A sociedade moderna, desconfortável com o conceito de mal moral, rapidamente aplica o rótulo de “psicopata”. Embora a psicologia possa descrever um padrão de comportamento (falta de empatia, manipulação, grandiosidade), a filosofia tomista insiste na questão da culpabilidade moral. Para Santo Tomás, a responsabilidade de um ato reside no uso da inteligência e da vontade. A menos que se prove uma total incapacidade de discernir o certo do errado ou uma completa anulação do livre-arbítrio, o agente é responsável por seus atos.
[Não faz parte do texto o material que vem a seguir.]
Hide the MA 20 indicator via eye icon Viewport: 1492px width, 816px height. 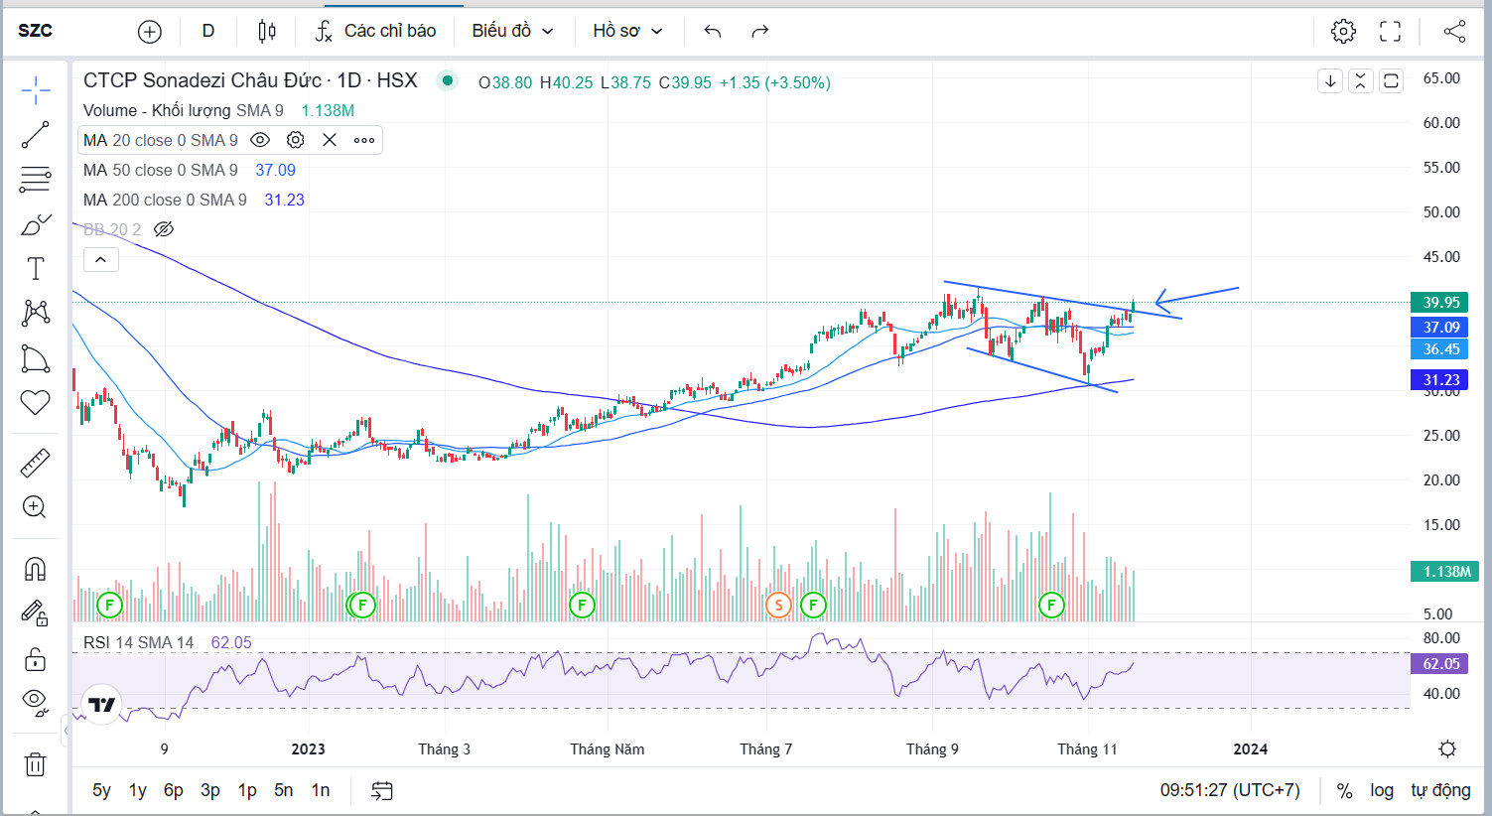[x=260, y=140]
A complexidade dos planos de Ana Paula sugere que seu intelecto estava funcional, ainda que a serviço do mal. Portanto, de uma perspectiva tomista, não se pode simplesmente dissolver sua culpa em um diagnóstico. O termo mais adequado seria malícia. Pecar por malícia, para o Doutor Angélico, é o tipo mais grave de pecado, pois não nasce da fraqueza ou de uma paixão súbita, mas de uma escolha deliberada da vontade que se apega a um mal. A frieza, o cálculo e o prazer no ato são indicativos de uma vontade que conscientemente escolheu se afastar da ordem divina e da Lei Natural. É a manifestação pura e aterrorizante do mysterium iniquitatis — o mistério da iniquidade.
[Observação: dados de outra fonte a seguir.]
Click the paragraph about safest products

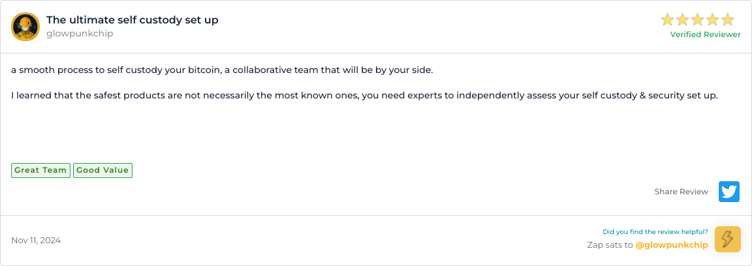pos(364,95)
A Realidade do Mal e a Necessidade da Virtude

O caso da “serial killer de Guarulhos” é um espelho sombrio que nos força a encarar a realidade do pecado e a capacidade humana para o mal. A análise de Santo Tomás de Aquino nos arranca das explicações fáceis e nos confronta com a verdade da liberdade humana e da responsabilidade moral. Suas ações são a consequência lógica de uma vida onde a vontade se recusa a ser governada pela reta razão e pela lei de Deus. Este caso não demonstra a inexistência de Deus ou da ordem, mas sim a terrível realidade de sua rejeição. Para nós, fica a lição perene sobre a necessidade absoluta de cultivar as virtudes, de ordenar nossas paixões pela razão, de conformar nossa vontade à virtude da justiça e, acima de tudo, de reconhecer nossa dependência da graça divina para não cairmos em abismos semelhantes. Pois, sem a Verdade como guia e o Bem como fim, a inteligência mais brilhante pode se tornar a mais perigosa das armas.